• What is needed: Task for the records below: please retype exactly and only the lines from the first through the one with "You are a computer-use", with every picture omitted.
== Segment start ==
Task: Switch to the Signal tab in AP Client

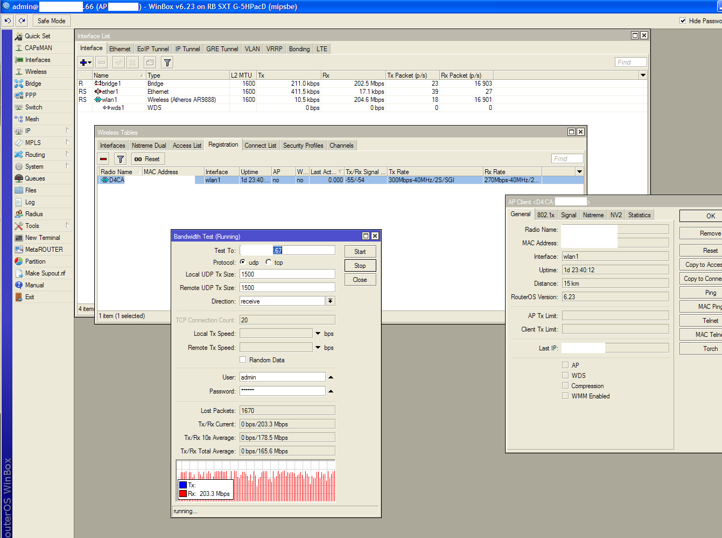Action: click(569, 215)
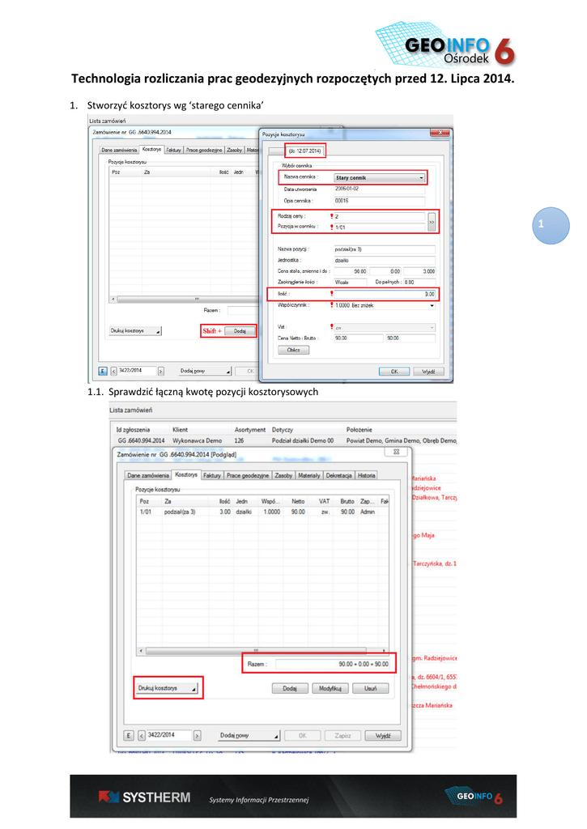Viewport: 587px width, 829px height.
Task: Click the SYSTHERM logo in the footer
Action: click(x=145, y=797)
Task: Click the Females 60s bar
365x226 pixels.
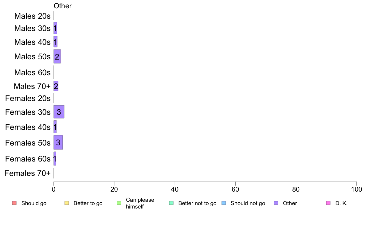Action: (55, 158)
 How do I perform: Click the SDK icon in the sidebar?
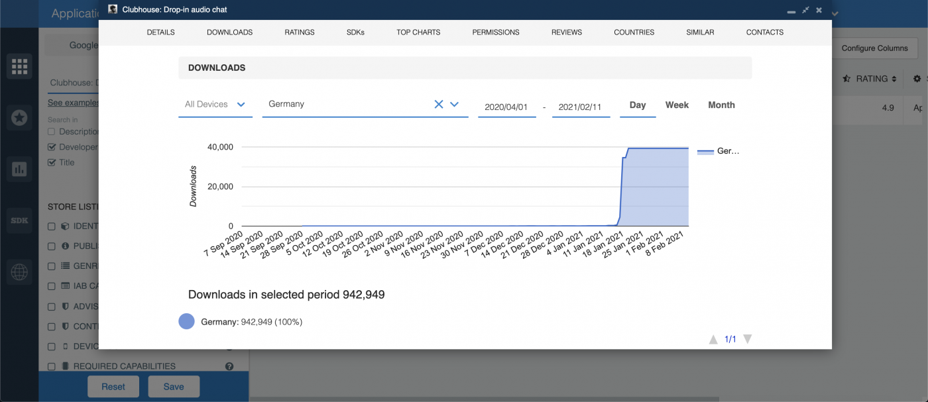pos(19,220)
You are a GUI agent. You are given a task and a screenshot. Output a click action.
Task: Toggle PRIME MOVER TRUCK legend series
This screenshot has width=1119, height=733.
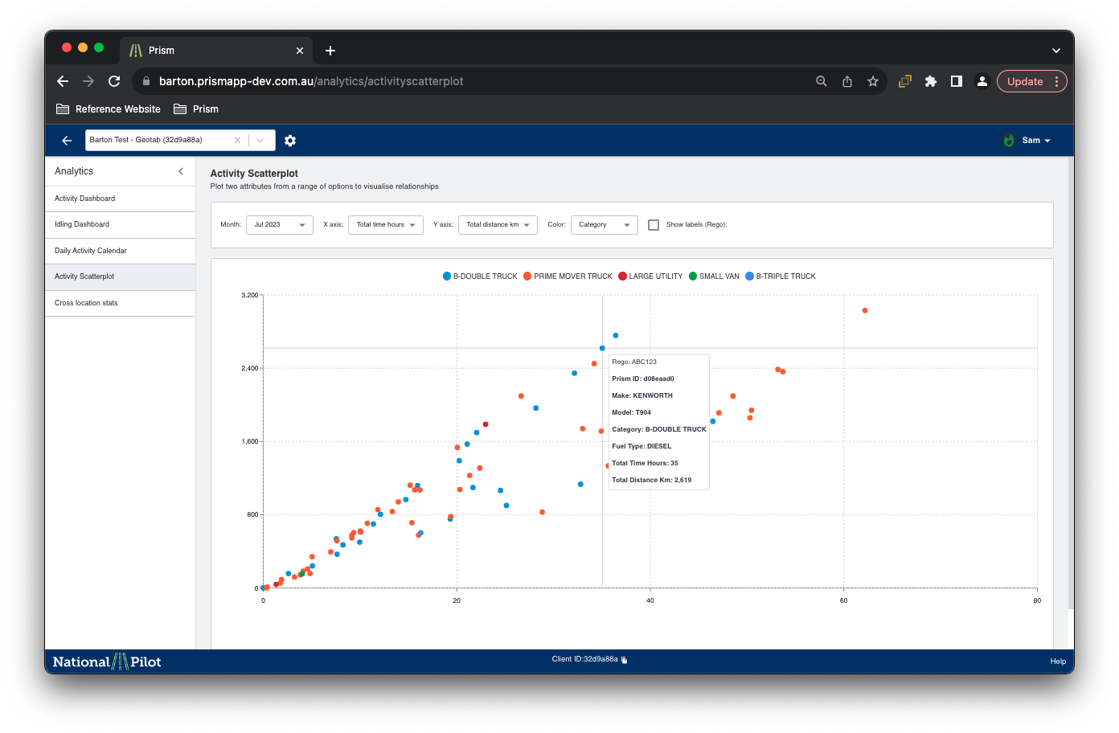(x=568, y=276)
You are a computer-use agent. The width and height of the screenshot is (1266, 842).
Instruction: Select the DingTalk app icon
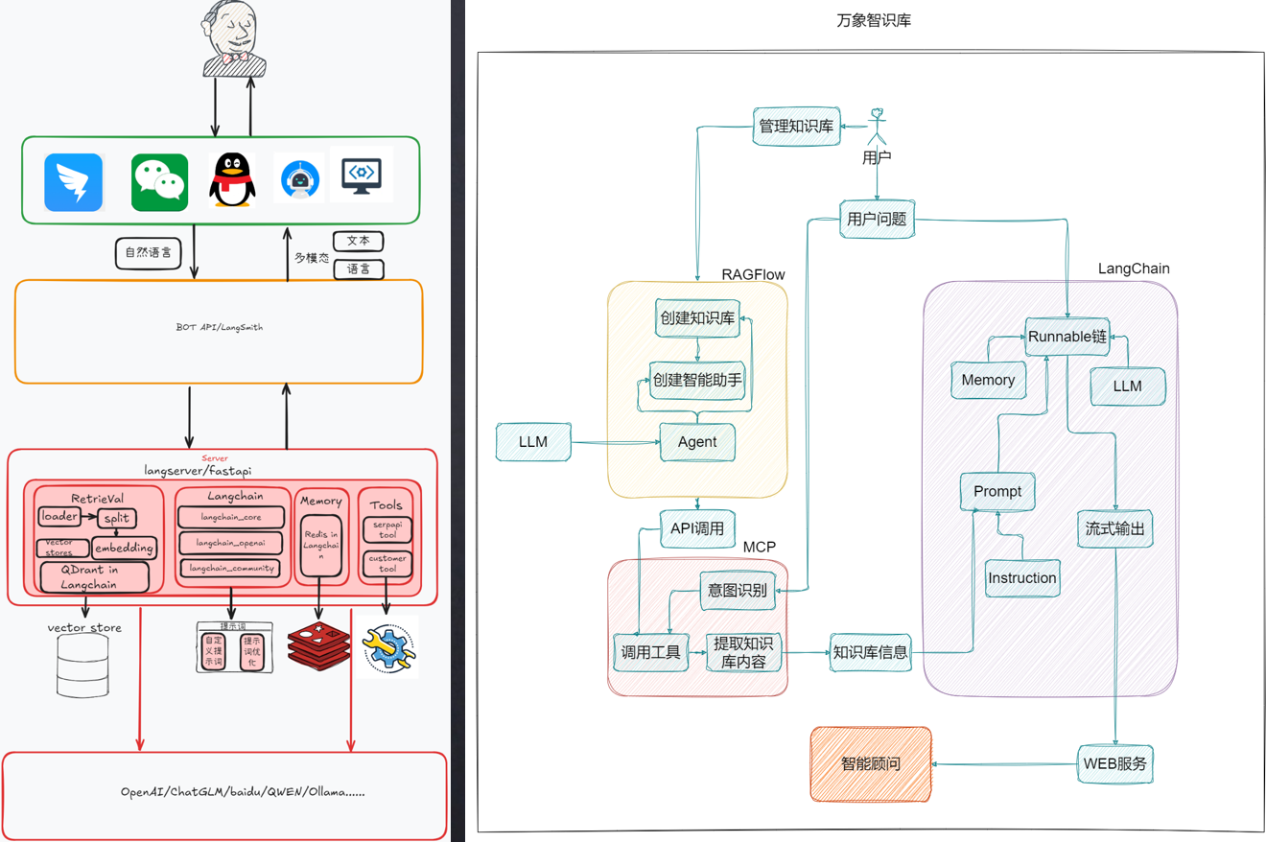pyautogui.click(x=75, y=181)
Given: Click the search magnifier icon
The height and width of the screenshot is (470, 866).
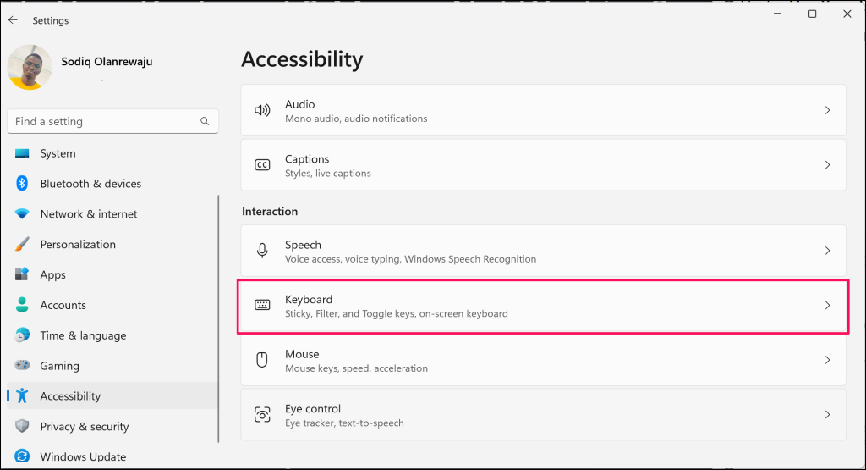Looking at the screenshot, I should pyautogui.click(x=205, y=122).
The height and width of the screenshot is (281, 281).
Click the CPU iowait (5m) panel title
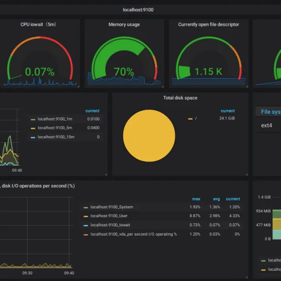[38, 24]
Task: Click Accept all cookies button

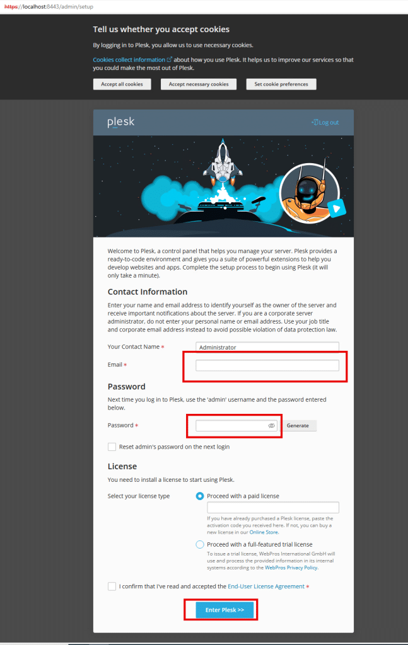Action: (x=122, y=84)
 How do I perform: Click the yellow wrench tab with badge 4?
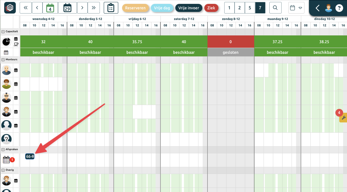(343, 118)
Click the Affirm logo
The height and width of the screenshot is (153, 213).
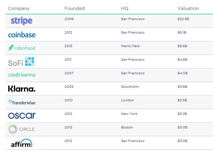pos(22,143)
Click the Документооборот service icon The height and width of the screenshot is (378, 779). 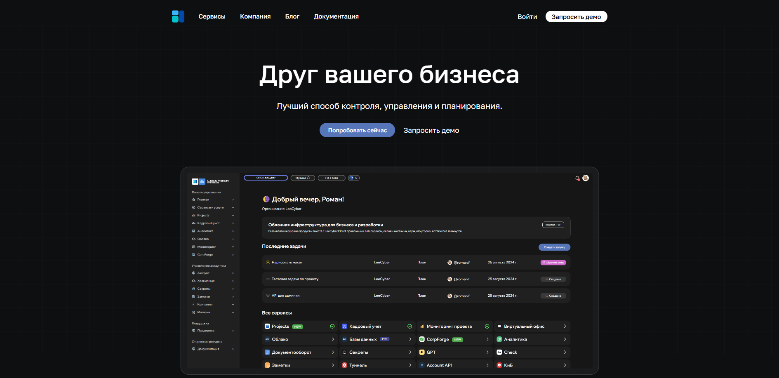coord(267,352)
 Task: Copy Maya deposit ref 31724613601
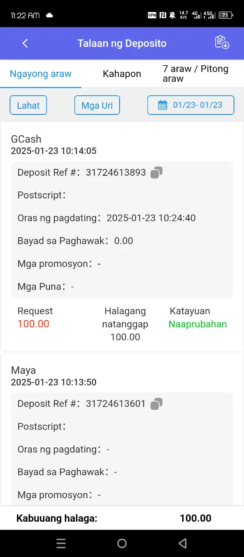click(157, 404)
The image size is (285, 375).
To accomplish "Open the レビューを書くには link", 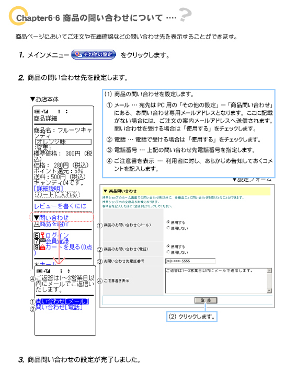I will (60, 206).
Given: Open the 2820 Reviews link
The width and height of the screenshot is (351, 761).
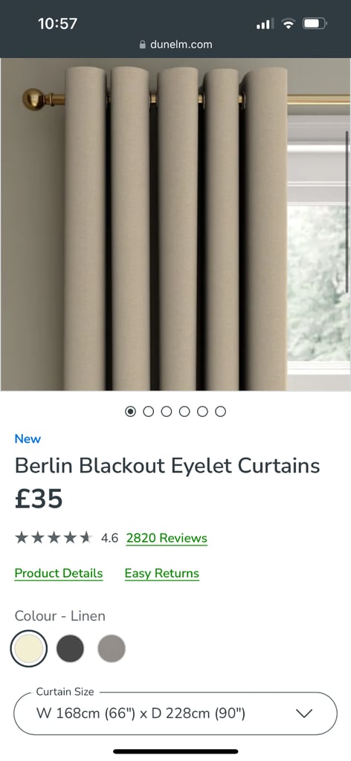Looking at the screenshot, I should 167,538.
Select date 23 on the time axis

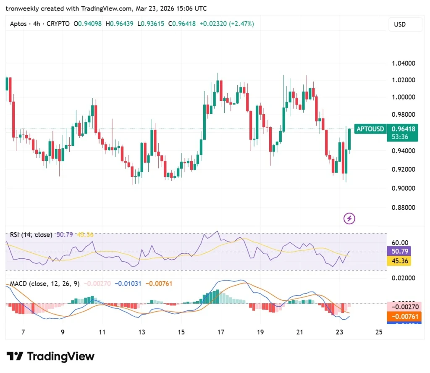pos(339,332)

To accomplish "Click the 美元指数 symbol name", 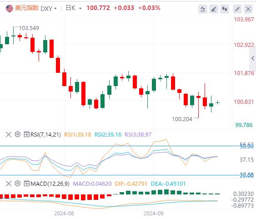I will point(27,8).
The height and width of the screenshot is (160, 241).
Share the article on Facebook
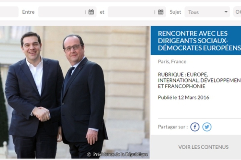pos(195,127)
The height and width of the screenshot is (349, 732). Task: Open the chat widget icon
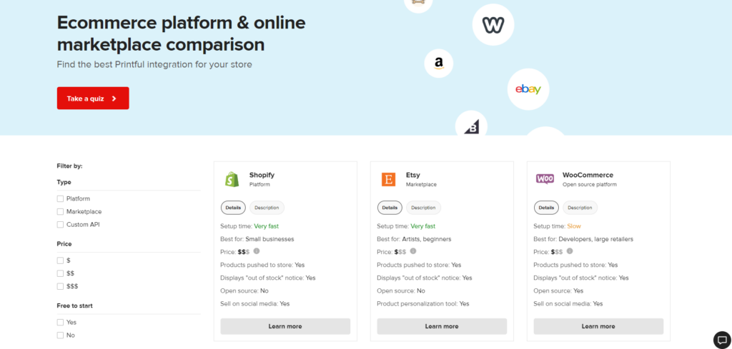[x=722, y=339]
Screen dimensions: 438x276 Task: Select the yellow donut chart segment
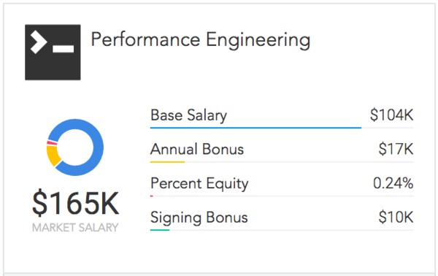pos(53,156)
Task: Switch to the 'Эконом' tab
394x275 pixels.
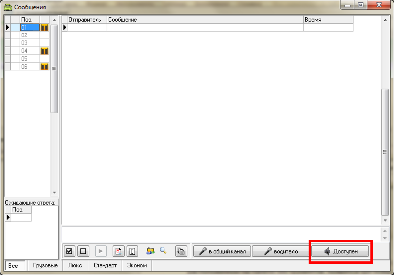Action: coord(137,265)
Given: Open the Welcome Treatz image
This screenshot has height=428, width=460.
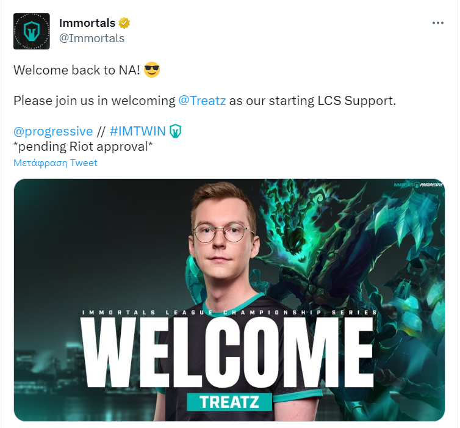Looking at the screenshot, I should click(229, 300).
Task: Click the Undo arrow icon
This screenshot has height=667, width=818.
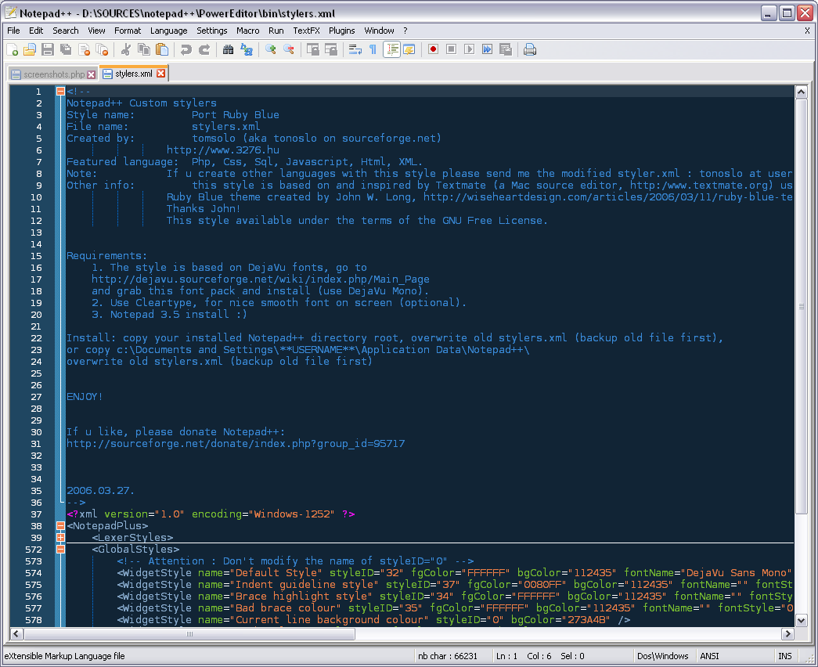Action: coord(186,49)
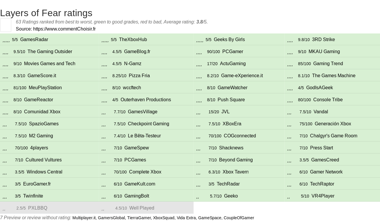The width and height of the screenshot is (380, 221).
Task: Click the star icons next to PXLBBQ
Action: click(x=4, y=208)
== Segment end ==
• Response:
Task: Switch to the Signal tab in AP Client

Action: click(569, 215)
Viewport: 587px width, 829px height.
Task: Click the SYSTHERM logo in the footer
Action: click(x=145, y=797)
Task: Click the Females 60s bar
365x226 pixels.
Action: (55, 158)
 How do I perform: Click the SDK icon in the sidebar?
pos(19,220)
You are a GUI agent. You are given a task and a screenshot. Output a click action.
Task: Toggle PRIME MOVER TRUCK legend series
This screenshot has width=1119, height=733.
(x=568, y=276)
You are a computer-use agent. The width and height of the screenshot is (1266, 842).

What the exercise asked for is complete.